Так замечательно, что в истоке новой русской литературы находятся «Письма русского путешественника». Фонвизин, который путешествовал до Карамзина, пришел к выводу, что «нет нужды шататься в чужих краях»; Карамзин же в молодости представлял собою до известной степени живое звено между родиной и чужбиной, Востоком и Западом. Он хотел быть вестником Европы для России и вестником России для Европы; он отправился путешествовать, снедаемый тоской по чужбине, но там, в чужих краях, помнил о своей родине. Так в начале своей деятельности шел он по дороге к высшему объединению патриотического и космополитического принципов; а затем консервативное начало центростремительности, духовная оседлость, привязанность к прежнему взяли у него в душе безусловный верх и дошли до своих отрицательных, чрезмерно статических проявлений, до поверхностной удовлетворенности своим и старым, до официальности. Карамзин догматически оцепенел (отчасти – «Записка о древней и новой России», общий дух «Истории государства Российского»).

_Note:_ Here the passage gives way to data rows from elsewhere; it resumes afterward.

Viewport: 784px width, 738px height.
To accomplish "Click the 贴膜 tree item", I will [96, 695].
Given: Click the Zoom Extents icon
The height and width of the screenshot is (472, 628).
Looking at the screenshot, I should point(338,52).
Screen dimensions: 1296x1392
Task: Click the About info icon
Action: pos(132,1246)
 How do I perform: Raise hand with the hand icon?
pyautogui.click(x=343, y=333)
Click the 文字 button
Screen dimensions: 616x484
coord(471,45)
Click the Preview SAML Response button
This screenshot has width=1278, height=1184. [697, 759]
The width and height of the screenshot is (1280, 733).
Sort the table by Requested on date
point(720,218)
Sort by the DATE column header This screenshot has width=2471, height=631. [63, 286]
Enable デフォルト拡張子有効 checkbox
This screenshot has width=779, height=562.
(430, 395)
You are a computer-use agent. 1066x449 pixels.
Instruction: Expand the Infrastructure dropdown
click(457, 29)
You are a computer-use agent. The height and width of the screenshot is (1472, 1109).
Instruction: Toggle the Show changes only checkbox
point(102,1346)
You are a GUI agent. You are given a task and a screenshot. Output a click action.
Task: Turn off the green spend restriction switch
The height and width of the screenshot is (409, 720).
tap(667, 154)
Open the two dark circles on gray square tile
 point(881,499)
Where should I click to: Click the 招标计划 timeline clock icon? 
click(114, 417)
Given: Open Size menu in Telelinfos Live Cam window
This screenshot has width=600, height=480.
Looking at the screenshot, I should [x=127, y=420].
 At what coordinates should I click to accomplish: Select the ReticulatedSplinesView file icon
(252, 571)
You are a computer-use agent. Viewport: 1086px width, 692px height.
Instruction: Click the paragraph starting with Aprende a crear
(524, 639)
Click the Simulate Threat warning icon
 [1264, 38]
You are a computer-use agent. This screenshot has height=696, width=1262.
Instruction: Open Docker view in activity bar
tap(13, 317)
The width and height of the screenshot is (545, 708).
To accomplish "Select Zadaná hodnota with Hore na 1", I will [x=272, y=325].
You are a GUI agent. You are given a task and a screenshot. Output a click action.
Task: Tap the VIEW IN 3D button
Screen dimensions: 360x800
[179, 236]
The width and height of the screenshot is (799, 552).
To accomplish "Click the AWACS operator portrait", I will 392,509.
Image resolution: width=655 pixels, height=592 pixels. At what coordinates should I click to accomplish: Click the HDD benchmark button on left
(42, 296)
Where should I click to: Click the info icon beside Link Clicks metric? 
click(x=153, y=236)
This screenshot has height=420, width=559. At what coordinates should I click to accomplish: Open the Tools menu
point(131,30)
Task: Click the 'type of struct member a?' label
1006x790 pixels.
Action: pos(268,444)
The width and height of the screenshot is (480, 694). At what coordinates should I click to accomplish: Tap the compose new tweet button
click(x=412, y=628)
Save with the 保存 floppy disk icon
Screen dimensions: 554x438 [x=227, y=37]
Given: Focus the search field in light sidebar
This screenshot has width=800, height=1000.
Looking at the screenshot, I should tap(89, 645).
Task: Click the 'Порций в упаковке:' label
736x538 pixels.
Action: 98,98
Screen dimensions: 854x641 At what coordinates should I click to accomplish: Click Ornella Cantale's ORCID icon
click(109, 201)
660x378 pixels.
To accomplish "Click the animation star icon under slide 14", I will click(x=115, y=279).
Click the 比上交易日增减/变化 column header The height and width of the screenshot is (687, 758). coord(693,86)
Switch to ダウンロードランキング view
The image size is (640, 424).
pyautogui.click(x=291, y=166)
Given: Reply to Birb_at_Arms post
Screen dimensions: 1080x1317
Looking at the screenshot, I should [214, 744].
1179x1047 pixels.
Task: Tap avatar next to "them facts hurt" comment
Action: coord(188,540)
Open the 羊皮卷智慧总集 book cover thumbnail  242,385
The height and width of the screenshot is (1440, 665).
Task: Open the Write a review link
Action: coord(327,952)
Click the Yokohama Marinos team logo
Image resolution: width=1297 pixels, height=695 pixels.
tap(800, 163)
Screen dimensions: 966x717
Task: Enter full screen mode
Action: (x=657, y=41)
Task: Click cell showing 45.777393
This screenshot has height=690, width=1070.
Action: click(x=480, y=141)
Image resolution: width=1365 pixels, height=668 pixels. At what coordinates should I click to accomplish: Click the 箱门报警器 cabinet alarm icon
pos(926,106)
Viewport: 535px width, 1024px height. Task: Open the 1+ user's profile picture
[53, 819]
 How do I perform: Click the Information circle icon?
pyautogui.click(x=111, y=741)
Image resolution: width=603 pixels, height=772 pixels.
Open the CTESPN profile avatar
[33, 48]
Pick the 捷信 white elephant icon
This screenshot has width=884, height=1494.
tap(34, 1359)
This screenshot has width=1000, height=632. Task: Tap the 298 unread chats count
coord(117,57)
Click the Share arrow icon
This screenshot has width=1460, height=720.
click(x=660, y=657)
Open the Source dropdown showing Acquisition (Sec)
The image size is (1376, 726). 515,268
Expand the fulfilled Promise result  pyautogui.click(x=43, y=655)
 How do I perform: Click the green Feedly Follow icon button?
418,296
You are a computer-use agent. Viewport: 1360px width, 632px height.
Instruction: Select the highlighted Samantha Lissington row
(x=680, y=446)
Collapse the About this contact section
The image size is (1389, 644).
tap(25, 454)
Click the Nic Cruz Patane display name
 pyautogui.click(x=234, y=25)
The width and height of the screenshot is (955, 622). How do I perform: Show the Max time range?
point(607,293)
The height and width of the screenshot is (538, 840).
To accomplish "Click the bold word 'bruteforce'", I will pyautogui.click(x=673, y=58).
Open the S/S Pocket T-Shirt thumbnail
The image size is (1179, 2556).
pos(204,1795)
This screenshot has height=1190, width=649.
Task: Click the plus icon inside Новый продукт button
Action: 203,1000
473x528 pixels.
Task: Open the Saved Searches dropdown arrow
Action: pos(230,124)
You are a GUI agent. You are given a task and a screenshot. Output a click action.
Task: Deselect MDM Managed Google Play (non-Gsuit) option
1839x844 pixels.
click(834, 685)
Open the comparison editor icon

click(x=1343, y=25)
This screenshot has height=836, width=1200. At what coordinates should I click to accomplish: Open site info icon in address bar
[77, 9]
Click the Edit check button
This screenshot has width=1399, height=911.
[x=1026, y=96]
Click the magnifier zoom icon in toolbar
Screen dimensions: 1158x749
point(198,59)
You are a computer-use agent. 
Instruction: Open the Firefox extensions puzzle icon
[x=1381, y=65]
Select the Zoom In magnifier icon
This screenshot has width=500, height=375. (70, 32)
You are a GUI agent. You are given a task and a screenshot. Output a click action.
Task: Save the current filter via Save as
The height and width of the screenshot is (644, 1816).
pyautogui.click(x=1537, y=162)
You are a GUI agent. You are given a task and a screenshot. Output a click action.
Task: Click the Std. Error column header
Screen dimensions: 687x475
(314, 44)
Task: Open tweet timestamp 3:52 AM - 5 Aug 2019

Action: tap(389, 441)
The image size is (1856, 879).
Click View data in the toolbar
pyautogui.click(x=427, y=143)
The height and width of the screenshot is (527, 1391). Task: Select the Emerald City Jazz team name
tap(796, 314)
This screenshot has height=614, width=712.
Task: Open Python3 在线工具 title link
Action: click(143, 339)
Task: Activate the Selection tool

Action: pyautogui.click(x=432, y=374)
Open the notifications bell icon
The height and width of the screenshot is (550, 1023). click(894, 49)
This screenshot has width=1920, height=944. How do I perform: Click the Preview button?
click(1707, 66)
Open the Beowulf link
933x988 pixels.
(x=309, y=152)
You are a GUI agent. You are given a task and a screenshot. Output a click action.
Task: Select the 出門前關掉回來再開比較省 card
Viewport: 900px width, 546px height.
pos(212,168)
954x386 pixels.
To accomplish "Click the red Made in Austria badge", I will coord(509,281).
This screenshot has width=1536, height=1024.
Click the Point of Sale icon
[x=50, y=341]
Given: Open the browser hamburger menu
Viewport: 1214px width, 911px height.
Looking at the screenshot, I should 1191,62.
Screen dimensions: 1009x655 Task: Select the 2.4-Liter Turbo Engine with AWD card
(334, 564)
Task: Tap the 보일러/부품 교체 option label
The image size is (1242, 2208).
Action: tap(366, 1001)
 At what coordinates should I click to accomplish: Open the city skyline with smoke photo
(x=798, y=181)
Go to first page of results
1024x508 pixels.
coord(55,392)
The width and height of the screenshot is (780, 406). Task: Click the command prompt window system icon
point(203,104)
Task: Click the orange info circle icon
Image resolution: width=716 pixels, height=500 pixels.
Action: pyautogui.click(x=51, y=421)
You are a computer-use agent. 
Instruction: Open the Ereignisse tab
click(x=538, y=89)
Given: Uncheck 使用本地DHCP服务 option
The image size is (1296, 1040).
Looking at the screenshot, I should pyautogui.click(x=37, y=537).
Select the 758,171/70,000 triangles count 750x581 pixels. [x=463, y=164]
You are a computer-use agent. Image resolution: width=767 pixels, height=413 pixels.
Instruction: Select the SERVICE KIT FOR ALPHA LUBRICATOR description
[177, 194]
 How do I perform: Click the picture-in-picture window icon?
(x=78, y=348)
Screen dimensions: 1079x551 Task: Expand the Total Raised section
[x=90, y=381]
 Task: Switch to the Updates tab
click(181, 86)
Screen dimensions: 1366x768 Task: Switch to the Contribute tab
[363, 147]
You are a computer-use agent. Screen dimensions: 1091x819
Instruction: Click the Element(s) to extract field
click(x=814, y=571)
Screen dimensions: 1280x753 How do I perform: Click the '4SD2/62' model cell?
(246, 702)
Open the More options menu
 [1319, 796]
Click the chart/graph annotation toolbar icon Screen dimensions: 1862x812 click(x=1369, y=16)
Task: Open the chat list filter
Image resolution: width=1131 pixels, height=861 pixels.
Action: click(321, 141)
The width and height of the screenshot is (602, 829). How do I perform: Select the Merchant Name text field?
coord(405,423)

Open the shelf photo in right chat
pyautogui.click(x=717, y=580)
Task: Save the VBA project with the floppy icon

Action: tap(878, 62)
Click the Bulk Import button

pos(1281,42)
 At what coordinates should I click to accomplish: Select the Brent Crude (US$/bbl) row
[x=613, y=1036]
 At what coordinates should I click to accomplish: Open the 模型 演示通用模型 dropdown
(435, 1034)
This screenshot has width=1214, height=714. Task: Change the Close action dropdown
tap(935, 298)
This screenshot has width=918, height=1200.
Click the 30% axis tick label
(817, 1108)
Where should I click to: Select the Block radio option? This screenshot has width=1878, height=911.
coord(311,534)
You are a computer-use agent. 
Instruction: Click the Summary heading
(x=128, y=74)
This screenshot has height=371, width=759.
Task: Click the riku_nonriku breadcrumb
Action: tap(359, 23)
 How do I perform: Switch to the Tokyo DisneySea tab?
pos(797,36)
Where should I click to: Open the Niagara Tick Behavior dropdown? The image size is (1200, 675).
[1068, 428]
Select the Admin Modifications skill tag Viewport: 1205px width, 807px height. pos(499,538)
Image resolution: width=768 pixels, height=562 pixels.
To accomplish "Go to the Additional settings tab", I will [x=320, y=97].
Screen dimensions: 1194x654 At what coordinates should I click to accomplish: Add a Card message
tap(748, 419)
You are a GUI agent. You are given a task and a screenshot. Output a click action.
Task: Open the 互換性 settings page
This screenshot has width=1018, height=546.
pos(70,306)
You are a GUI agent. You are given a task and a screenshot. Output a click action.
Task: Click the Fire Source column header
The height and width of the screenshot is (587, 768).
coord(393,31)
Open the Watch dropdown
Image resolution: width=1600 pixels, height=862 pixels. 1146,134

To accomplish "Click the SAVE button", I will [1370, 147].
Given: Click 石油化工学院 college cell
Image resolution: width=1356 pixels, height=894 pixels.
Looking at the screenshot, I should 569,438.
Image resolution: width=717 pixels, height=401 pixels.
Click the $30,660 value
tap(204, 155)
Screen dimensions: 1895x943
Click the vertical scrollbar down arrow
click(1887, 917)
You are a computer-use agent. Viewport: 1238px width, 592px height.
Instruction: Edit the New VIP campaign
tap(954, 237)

Беспорывность и апатичность Жуковского, слишком непоколебимое спокойствие его натуры, всегда ровная погода его души делают его тишайшим поэтом России. Пусть и переводит он, пусть приобщает, в умеренных долях и с большим разбором, Россию к чужому, – но так характерно для него стихотворение «Теон и Эсхин». Очень существенна противоположность обоих героев: один постоянно сидит дома, на «праге» своего жилища, другой блуждает по свету, путешествует, а потом возвращается к пенатам своим, – но с душою утомленной и разочарованной (не один ли он из первых «лишних людей»?). Сам Жуковский, разумеется, морально не Эсхин, а Теон, и даже его грезы об «оном, таинственном свете», о потусторонней будущности, не колеблют его оседлого строя и нелюбопытства его души: мечты о дали чрезмерной прикрепили его к излишней близи.
Но это не значит еще, что никогда не будет нравственно путешествовать и на одном месте непременно останется тот, кто свою даль отодвигает в бесконечность: ведь и Рылеев был религиозен, глубоко верил в иной мир и про нашу землю говорил: «Мне душно здесь как на чужбине», однако поработал же он и пострадал для этой земли, как для родины, был он спиритуалист-гражданин, одинаково послужил земной чужбине и небесной родине и страдальчески сочетал их в единую страну своей личности.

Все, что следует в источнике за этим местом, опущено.